Mine is sitting between depression/anxiety and schizoaffective depressive type. I don't know much about psychiatry, but it seems to me like they tack "schizo" on to disorders that involve psychosis. Schizophrenia is no joke though, as it leads to even more (and arguably worse) symptoms than psychotic thinking alone.

Sometimes being under a lot of stress can bring out psychotic symptoms. For example, I was traumatized as a child, so I think that everyone who makes aggressions towards me will do something to kill or hurt me. I'm not talking to space aliens on the roof, but my processes could be seen as unreasonable and unrealistic. I have to live with these symptoms, but I haven't been stigmatized as a schizo-anything, nor have I gone insane.

"Am I a psychopath?"
Are you severely, increasingly thrill seeking? Do you have little empathy for others? Does this make you prone to very threatening outbursts? I assume the answer is no, to all of these.


----------



## DPSux (Dec 6, 2015)

Surfer Rosa said:


> On how it happened, with the pot, that's very common. Pot is classified as a hallucinogenic or something, has some similar trippy effects to LSD. Both of those drugs can cause distressing mind states and forms of anxiety, panic, and even PTSD.
> 
> "Everyone I found online was so mean and said it would never be cured!"
> It's a good thing you found an organization with admins and so on who care about others. Online communities are good at proliferating total nonsense and presenting skewed, anecdotal versions of reality. I like this one, but take what you get online with a grain of salt or whatever.
> ...


Thanks for the response, I guess I'm not schizo or a pyschopath from what you have described.


----------



## Surfer Rosa (Nov 27, 2015)

No problem. Sorry you don't like where your mental health is at. I know how you feel. Are you seeing anyone for therapy?


----------



## DPSux (Dec 6, 2015)

Surfer Rosa said:


> No problem. Sorry you don't like where your mental health is at. I know how you feel. Are you seeing anyone for therapy?

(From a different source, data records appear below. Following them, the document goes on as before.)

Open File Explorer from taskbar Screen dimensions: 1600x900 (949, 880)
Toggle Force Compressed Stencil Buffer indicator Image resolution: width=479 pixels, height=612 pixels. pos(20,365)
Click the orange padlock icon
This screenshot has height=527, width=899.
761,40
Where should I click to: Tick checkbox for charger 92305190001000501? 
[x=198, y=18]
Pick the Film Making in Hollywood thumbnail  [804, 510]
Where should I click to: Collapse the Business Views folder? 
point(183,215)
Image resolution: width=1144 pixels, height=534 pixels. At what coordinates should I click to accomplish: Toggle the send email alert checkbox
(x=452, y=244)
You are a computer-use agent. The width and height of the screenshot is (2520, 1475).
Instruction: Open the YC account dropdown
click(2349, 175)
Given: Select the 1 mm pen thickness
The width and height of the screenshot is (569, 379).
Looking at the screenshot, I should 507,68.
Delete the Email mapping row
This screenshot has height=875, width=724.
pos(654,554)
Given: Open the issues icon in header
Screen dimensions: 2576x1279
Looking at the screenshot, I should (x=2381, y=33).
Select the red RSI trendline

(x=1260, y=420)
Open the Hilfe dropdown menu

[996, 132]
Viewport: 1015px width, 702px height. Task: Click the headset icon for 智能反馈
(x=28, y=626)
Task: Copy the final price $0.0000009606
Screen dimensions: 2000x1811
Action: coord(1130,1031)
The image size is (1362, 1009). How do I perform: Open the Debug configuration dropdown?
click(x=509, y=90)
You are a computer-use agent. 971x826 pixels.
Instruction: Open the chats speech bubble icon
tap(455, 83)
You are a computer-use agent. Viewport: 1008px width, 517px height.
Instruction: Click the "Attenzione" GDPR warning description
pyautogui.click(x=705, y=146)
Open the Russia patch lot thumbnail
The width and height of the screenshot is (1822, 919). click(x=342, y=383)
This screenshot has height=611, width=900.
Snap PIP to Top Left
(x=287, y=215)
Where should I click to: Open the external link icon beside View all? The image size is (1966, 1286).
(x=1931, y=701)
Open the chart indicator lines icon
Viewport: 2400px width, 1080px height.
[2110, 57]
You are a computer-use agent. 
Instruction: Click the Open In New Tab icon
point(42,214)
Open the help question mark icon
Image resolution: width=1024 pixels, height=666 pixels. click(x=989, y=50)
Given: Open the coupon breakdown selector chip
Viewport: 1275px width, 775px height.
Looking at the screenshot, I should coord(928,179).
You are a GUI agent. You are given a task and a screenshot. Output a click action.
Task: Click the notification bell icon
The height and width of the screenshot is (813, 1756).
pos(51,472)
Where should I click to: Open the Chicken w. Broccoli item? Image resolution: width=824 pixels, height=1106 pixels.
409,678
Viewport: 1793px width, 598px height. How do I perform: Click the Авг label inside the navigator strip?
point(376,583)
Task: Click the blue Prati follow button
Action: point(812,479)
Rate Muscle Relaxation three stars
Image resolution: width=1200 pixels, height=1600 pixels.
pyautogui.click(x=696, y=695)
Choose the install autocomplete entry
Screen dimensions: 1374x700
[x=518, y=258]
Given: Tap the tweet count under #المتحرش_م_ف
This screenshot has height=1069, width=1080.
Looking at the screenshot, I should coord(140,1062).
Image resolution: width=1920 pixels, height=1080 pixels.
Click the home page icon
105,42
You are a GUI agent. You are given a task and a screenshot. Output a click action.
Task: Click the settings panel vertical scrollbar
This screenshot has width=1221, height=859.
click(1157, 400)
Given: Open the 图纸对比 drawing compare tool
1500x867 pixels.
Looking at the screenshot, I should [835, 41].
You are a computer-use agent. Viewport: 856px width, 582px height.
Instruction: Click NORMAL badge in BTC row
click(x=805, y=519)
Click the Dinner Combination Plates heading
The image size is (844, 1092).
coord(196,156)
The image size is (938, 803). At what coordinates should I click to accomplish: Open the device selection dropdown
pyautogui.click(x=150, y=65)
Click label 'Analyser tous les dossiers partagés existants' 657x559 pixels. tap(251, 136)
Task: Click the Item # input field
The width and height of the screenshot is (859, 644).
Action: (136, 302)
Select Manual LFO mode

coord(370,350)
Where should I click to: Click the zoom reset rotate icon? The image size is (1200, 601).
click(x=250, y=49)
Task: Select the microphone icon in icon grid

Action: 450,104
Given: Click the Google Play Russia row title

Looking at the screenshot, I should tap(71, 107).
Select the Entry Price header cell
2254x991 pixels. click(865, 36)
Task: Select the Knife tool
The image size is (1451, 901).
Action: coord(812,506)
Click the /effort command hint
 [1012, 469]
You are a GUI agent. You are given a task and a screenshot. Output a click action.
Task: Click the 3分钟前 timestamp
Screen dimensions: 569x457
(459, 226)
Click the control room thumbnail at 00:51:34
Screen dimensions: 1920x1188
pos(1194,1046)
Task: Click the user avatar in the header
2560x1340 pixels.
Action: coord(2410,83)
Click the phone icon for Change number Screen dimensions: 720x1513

No I am not, I'm 15 and the only person in my family who knows is my mother. In the past couple of day my family has gone through a lot of drama between my parents which hasn't helped very much.


----------



## Surfer Rosa (Nov 27, 2015)

Treatment may become a necessity at some point. Therapy goes a long way, and does no harm (you know, unless the therapist is a creep).


----------



## Noebeutler (Jan 5, 2016)

I feel exactly the same. Im also 15 and am really scared. But for me its only been one and a half weeks and it comes and goes. Its wordt at night. Will it get better? Will it go away? Should i tell my parents? I know this is basically a question to a question but i dont know what to do!


----------



## Guest (Jan 5, 2016)

dpsucks said:


> there can only be one....


LMAO, best post i've seen you make in years.